The wall was built when the region was not yet flooded, with the aim of trapping the reindeer, the team of researchers writes in the journal PNAS. “It is assumed that at that time, Northern Europe had no more than 5,000 inhabitants,” explains Marcel Bradtmöller of the University of Rostock. “Reindeer were their staple diet. Animals moved in herds across the vegetation-poor landscape of the postglacial era. The wall was probably used to corner reindeer at the edge of a lake so that Stone Age hunters might kill them using hunting weapons. Evidence of this hunting technique has already been found elsewhere in the world.”

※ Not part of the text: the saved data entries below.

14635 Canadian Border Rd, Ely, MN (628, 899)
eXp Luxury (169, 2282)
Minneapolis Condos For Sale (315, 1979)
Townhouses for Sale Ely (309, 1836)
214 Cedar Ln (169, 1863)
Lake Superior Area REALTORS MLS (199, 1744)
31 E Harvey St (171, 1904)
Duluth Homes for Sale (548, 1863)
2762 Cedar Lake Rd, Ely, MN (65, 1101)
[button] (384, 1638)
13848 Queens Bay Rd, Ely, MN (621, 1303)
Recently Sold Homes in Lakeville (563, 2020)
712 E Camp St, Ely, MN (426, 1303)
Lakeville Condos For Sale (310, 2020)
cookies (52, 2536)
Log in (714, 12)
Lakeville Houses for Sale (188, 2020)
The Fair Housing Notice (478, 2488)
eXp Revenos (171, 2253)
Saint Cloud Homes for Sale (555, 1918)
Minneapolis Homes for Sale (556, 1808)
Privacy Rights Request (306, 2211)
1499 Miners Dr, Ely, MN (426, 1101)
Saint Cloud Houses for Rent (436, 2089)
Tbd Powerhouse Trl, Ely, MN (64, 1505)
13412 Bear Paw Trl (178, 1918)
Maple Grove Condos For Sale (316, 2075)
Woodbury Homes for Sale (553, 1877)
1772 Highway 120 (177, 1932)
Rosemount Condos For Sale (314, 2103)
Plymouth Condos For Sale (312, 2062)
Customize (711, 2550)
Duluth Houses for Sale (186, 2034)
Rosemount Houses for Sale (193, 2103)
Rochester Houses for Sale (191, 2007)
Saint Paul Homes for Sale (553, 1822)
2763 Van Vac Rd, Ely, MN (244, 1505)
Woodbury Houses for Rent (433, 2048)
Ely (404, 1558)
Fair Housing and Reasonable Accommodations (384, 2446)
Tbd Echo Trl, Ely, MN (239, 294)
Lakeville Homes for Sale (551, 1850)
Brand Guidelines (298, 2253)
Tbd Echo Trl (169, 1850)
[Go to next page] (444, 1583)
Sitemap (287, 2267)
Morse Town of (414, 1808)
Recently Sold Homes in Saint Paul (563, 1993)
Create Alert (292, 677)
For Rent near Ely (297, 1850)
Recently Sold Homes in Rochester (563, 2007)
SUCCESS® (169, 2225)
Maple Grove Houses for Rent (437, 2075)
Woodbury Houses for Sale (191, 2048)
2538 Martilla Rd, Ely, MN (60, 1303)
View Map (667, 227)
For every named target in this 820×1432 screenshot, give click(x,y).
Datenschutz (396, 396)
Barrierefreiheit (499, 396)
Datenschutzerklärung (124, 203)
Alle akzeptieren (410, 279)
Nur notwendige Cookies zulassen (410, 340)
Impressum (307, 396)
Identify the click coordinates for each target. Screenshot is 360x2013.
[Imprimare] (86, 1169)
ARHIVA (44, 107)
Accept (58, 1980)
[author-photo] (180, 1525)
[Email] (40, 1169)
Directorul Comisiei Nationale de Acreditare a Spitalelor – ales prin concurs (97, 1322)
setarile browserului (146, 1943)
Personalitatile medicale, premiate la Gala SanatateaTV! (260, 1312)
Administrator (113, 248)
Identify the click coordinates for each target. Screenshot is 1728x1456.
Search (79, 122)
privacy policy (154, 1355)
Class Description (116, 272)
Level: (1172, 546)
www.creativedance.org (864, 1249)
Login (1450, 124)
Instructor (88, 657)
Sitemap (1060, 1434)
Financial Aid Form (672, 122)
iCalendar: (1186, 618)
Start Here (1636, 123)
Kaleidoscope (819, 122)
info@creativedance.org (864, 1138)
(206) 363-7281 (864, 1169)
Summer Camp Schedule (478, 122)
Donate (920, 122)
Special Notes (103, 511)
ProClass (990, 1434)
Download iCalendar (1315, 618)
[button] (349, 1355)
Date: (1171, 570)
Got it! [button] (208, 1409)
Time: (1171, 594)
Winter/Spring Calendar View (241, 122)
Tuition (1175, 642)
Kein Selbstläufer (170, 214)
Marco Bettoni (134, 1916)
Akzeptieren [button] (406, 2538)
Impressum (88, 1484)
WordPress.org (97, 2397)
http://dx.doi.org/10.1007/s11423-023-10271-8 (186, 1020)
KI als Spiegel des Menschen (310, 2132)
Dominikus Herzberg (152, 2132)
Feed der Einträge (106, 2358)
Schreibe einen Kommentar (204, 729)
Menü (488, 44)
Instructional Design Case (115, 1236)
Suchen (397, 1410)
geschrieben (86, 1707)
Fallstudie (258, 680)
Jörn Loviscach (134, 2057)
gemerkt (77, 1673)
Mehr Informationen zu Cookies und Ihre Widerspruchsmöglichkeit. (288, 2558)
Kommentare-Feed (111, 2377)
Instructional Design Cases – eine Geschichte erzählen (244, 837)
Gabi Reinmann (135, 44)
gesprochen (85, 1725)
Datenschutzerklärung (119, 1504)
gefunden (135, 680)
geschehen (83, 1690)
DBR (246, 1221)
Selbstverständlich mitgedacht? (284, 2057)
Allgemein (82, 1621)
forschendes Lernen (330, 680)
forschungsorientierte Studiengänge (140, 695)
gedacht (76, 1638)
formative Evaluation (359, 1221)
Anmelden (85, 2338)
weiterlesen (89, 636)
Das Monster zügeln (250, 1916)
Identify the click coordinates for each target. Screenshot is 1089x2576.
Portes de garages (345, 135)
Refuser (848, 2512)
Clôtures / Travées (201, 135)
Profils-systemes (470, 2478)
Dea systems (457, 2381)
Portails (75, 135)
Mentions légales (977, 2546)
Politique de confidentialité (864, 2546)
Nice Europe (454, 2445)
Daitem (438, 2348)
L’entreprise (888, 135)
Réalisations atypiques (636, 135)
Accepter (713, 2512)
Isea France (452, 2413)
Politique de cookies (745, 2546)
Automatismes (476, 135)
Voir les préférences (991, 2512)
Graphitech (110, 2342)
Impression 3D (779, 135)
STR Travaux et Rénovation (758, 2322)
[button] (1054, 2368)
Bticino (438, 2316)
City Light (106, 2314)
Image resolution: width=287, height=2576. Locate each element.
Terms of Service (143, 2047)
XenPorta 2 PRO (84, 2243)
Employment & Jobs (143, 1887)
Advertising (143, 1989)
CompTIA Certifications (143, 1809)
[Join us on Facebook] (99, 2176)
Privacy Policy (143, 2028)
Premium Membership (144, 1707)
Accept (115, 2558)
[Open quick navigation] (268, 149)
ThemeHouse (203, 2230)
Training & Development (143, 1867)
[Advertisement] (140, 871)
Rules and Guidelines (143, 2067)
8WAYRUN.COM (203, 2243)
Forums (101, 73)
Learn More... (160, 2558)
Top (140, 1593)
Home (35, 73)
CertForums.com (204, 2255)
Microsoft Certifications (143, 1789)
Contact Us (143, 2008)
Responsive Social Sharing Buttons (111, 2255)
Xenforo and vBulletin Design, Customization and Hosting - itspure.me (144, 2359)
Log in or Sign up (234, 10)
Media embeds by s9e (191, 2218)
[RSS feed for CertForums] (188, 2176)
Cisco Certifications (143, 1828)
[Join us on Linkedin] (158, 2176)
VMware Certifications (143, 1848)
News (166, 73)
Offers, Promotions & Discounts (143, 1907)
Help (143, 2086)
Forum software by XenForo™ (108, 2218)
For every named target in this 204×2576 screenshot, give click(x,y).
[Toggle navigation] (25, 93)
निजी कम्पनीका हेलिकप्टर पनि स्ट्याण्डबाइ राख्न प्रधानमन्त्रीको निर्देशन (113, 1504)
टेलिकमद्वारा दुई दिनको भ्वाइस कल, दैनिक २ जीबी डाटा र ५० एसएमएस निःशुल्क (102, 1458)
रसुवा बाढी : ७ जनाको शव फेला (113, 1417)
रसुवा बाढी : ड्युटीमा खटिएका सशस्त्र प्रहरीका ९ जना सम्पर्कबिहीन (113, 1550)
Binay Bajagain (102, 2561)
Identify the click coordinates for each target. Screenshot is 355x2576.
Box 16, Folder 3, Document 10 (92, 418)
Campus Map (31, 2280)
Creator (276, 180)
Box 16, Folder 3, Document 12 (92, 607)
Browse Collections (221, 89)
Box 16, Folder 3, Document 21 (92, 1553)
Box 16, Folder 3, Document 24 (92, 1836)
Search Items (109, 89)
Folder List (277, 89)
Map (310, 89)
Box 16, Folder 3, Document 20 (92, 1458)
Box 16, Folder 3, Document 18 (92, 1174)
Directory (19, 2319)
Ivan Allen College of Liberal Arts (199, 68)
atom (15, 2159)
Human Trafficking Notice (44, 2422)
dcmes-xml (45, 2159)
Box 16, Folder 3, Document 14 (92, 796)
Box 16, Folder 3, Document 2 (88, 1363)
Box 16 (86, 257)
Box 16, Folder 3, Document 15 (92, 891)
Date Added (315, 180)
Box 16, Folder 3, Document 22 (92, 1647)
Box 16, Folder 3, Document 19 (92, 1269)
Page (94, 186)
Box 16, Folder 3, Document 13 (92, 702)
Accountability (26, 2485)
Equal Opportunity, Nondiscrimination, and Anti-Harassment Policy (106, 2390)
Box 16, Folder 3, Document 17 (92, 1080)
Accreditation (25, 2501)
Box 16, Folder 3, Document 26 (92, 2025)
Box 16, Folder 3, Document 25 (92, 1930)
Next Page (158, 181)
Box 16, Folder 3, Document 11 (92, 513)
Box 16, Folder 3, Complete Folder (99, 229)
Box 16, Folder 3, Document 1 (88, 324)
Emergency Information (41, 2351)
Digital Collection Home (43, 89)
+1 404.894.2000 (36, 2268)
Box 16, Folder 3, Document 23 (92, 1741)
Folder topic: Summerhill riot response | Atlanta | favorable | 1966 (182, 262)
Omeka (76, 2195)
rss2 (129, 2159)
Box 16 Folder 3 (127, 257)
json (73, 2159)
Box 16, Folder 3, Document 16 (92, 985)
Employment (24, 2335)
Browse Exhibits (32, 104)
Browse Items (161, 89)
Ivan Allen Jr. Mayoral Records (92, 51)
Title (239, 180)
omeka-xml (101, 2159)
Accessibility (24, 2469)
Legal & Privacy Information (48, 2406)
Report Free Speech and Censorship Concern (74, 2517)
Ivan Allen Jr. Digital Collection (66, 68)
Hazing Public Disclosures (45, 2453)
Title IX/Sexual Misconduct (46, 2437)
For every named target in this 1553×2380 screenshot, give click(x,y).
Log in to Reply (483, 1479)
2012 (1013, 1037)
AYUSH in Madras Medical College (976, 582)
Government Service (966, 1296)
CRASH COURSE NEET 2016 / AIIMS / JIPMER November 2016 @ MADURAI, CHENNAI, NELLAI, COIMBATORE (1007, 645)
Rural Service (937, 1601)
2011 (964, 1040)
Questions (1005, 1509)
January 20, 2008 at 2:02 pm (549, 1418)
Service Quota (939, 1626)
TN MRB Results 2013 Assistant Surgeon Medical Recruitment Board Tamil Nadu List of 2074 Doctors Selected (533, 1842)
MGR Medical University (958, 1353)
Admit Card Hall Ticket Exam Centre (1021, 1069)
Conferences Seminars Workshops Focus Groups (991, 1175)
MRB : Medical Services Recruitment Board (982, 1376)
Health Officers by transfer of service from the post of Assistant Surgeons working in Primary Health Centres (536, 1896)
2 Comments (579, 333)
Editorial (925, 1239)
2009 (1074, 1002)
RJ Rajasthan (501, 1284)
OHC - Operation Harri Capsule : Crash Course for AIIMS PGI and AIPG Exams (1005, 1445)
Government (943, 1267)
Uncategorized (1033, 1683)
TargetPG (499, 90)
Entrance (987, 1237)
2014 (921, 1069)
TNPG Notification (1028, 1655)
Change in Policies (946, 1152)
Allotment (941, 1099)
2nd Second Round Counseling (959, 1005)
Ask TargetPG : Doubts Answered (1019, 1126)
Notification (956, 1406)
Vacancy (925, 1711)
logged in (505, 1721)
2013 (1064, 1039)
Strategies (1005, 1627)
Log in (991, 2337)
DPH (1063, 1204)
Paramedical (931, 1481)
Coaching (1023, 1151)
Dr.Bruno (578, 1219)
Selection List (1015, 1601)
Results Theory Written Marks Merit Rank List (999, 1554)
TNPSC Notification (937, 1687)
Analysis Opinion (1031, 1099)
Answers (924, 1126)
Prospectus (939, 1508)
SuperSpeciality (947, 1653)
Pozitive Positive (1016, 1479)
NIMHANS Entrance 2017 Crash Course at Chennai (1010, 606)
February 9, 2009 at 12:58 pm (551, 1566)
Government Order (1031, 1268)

The structure, made up of regularly juxtaposed stones, was found at a depth of 21 meters. A total of 1,500 stones were found, most of them no smaller than tennis balls or larger than soccer balls. The wall is two meters wide and one meter high.
It is unlikely that the work was created by natural causes, such as a tsunami, retreating glacier, or underwater currents. Other human interventions are also not credible.
The Rerik region was only flooded at the end of the last ice age, more than 8,500 years ago.